Stephen Barnabus Kelleher (1875–1917) was an Irish mathematician who served as Erasmus Smith's Professor of Mathematics at Trinity College Dublin (TCD) from 1914 to 1917.

==Early life and career==
Kelleher was born on 11 June 1875 at 25 King Street, in Cork City, to William Kelleher (an accountant) and Helena Walsh. He attended Christian Brothers schools in the city and then studied mathematics at Queen's College Cork (BA 1895, MA 1896). Moving to Dublin, he took another mathematics degree at TCD (BA 1902, large gold medal), where he became a Scholar in 1900 and became a Fellow in 1904 (and MA 1905). In 1910 he was appointed assistant to the Professor of Natural Philosophy there, and in 1914, he was appointed Erasmus Smith's Professor of Mathematics. He died on 18 August 1917, due to sarcomatosis asthenia.

==Family==
On 22 December 1910, he married Isabel Marion Johnston (of a Derry family) in London.
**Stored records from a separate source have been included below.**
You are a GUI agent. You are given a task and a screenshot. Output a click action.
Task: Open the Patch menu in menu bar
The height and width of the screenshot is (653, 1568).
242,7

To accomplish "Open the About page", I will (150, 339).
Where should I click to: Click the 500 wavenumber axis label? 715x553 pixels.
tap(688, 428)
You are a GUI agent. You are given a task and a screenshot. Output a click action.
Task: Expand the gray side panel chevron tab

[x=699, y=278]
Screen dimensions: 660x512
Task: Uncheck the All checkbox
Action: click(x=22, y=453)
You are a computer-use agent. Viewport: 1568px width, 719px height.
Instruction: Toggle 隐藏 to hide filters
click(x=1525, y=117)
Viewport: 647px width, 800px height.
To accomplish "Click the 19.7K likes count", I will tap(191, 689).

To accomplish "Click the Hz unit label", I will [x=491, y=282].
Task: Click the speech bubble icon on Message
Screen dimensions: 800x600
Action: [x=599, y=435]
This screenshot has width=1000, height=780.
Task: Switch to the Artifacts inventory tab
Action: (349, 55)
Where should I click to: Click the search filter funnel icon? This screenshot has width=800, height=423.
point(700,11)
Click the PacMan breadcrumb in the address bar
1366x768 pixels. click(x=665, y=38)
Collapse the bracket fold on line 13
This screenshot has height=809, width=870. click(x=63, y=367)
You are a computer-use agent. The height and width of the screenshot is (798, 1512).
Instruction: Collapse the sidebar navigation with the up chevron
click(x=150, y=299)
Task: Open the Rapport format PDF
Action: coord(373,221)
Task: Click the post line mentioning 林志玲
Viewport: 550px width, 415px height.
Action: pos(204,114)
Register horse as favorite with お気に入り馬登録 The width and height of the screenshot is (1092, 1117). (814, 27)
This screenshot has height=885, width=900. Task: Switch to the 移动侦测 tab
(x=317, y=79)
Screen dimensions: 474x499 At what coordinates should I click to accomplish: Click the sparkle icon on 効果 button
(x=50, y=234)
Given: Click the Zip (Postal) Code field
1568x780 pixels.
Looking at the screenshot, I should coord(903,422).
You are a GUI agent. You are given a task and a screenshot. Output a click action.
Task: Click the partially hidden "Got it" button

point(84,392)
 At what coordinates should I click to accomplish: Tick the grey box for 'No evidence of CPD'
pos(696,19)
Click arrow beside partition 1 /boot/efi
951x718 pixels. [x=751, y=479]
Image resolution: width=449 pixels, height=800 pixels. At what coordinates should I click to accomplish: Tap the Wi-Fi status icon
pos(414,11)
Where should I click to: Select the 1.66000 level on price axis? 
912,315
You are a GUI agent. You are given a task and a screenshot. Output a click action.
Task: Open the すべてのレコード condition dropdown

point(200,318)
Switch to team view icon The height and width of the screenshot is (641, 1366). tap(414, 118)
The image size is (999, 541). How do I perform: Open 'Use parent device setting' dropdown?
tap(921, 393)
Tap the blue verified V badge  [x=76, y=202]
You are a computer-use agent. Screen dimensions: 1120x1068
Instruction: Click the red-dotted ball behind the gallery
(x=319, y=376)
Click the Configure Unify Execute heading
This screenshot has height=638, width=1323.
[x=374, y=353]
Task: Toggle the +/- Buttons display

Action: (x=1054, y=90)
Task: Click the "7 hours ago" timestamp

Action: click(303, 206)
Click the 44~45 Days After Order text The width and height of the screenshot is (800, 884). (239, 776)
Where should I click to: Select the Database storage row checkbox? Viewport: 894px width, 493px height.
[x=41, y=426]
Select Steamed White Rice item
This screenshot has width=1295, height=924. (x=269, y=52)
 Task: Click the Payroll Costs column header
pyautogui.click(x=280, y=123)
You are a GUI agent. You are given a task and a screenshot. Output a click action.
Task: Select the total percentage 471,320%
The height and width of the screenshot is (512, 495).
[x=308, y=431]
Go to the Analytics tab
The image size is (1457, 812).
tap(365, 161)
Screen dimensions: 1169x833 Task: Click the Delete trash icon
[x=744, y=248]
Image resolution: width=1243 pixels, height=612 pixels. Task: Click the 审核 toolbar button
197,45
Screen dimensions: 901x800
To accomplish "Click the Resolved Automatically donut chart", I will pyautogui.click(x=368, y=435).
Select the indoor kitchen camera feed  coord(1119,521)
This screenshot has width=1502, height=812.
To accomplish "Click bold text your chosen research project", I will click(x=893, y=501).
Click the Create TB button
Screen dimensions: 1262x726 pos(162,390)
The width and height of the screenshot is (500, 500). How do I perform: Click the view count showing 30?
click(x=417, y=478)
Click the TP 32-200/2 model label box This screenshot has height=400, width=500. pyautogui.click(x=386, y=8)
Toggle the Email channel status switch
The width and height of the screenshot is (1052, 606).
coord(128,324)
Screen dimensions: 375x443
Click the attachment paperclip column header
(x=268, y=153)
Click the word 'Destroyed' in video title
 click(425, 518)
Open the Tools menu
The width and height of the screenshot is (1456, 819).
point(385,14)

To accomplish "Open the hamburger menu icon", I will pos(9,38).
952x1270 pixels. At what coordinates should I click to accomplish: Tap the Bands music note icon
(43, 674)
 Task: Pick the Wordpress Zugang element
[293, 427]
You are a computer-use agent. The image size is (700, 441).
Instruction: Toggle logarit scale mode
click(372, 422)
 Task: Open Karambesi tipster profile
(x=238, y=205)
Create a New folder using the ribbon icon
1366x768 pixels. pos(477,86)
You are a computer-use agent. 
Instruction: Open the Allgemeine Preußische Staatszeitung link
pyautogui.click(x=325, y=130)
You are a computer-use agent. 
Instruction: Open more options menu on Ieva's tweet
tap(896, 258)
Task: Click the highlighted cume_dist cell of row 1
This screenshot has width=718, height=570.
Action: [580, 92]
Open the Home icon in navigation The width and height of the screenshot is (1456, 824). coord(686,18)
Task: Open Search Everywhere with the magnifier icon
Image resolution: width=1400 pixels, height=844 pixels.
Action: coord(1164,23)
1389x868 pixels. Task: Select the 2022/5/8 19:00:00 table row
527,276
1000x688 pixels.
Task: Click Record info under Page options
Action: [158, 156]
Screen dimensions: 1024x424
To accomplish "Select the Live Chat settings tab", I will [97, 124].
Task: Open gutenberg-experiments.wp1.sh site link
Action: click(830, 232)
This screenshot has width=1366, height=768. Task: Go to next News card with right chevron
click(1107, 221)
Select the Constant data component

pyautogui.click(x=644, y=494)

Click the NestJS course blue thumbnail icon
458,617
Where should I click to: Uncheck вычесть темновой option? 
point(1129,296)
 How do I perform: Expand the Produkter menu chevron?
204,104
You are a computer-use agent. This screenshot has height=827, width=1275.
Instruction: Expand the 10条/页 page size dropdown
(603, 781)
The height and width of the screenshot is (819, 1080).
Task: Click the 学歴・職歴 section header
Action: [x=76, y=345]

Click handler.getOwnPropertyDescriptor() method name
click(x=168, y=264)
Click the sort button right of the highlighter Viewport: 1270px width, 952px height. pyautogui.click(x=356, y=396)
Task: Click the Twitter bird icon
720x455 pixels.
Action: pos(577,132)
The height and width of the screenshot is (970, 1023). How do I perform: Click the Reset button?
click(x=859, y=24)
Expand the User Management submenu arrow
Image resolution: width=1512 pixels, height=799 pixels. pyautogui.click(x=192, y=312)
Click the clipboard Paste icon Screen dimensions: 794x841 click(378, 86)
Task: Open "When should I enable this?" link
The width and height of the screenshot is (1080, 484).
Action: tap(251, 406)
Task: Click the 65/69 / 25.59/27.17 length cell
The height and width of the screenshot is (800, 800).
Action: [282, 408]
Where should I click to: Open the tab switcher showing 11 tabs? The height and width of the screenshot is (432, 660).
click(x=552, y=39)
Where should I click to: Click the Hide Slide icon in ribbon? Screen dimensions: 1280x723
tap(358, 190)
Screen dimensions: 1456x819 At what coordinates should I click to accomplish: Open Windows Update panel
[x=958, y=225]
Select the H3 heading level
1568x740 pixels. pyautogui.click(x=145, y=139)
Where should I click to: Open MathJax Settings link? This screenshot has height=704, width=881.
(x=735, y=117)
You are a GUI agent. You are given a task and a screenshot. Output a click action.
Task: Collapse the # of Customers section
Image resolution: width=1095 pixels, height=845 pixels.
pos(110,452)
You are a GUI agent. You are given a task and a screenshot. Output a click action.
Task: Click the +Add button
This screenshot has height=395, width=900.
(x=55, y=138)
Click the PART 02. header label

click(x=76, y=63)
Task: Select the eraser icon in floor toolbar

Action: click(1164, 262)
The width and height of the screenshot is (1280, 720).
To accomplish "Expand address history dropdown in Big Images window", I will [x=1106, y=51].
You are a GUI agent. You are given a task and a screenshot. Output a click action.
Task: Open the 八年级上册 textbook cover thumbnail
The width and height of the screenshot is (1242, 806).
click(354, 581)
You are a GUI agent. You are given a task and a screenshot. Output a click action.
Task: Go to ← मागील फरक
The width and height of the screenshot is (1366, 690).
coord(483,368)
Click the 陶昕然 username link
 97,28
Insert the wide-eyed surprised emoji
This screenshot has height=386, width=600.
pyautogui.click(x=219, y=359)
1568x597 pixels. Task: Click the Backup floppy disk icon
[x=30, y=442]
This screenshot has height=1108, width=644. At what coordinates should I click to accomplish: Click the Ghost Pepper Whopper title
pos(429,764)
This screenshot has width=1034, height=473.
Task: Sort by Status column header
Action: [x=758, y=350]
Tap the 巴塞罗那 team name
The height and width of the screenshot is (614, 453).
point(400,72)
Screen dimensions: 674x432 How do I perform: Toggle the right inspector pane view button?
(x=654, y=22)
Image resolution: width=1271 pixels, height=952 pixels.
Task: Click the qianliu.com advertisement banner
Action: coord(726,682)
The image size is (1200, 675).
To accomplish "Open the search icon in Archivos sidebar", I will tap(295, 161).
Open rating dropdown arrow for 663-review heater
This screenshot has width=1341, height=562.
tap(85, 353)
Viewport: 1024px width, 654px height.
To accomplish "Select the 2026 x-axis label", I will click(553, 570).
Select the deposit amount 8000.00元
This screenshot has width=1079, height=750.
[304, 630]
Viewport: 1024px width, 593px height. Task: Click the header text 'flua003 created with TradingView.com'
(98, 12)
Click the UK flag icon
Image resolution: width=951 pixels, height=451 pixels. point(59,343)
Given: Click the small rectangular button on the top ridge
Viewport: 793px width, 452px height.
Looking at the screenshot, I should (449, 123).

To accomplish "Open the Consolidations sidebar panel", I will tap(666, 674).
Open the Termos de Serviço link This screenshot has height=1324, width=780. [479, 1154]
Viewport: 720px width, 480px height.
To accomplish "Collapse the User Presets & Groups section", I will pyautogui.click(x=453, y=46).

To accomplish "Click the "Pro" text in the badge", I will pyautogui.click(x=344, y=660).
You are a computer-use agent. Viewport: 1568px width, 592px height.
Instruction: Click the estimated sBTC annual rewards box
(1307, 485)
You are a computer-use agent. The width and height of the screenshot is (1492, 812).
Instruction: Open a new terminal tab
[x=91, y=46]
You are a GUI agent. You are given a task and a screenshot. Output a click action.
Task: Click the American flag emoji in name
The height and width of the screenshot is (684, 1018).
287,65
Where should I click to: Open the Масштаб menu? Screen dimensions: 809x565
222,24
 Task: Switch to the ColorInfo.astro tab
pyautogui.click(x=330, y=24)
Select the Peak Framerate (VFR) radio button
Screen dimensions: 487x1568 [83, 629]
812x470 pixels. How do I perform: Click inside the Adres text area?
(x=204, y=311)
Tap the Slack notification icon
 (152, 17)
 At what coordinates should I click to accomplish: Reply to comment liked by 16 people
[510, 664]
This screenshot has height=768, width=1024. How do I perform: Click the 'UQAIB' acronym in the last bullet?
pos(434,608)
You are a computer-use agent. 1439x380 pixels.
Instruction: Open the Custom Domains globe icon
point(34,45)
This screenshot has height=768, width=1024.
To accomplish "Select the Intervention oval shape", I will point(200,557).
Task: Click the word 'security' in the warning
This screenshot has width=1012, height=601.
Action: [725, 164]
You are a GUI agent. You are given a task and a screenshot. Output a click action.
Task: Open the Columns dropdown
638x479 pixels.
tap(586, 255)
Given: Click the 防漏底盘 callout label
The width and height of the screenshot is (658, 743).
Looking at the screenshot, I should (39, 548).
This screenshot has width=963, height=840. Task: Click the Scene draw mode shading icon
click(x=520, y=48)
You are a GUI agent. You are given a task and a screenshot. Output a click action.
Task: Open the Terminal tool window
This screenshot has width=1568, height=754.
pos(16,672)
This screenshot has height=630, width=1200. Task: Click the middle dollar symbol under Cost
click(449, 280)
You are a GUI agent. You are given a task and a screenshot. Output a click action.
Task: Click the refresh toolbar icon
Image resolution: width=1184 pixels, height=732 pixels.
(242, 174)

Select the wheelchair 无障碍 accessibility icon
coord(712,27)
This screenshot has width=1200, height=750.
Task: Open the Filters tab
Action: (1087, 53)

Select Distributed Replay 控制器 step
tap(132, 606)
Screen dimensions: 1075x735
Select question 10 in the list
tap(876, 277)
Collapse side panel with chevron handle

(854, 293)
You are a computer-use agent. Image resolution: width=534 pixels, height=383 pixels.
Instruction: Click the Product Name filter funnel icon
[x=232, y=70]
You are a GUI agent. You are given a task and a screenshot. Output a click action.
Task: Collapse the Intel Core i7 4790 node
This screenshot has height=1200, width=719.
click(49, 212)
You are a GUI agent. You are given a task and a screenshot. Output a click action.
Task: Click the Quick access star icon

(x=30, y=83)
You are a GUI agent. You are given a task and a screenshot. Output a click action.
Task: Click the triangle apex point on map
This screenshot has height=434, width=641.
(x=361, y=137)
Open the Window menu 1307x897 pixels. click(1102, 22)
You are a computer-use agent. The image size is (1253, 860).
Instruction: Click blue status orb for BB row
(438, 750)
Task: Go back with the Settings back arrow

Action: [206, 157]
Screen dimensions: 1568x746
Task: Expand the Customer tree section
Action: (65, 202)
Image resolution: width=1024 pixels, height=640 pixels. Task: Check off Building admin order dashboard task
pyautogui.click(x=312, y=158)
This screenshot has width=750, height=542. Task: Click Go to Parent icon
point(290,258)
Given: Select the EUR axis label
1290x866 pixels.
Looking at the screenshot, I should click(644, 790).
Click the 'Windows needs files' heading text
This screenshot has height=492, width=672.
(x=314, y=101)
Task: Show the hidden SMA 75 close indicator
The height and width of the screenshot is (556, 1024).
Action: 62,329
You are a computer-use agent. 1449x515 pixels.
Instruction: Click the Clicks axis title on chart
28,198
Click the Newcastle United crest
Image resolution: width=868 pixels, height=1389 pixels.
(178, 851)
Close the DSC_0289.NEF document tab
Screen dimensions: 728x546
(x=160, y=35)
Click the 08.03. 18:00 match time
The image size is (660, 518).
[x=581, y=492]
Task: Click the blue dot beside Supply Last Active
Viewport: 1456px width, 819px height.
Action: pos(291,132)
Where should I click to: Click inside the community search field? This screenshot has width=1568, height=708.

She had made history in January 1904 by becoming the first woman to register at TCD. The couple had two daughters.

==Controversy==
Kelleher was on the Royal Commission to draw up a plan for the establishment of a university in Ireland that would be satisfactory to Catholics. The resulting Fry Commission Report (1907) had five principal findings, the first two being: 1. That TCD is satisfactory for Protestants but not for Catholics. 2. A new college in Dublin acceptable to Catholics is recommended; one commissioner dissenting.

The lone dissenter was Kelleher, which is ironic as he himself was Catholic. As a TCD man, be believed that it would be "a grave danger to the interests of Irish lay Catholics and a menace to the future peace of the country".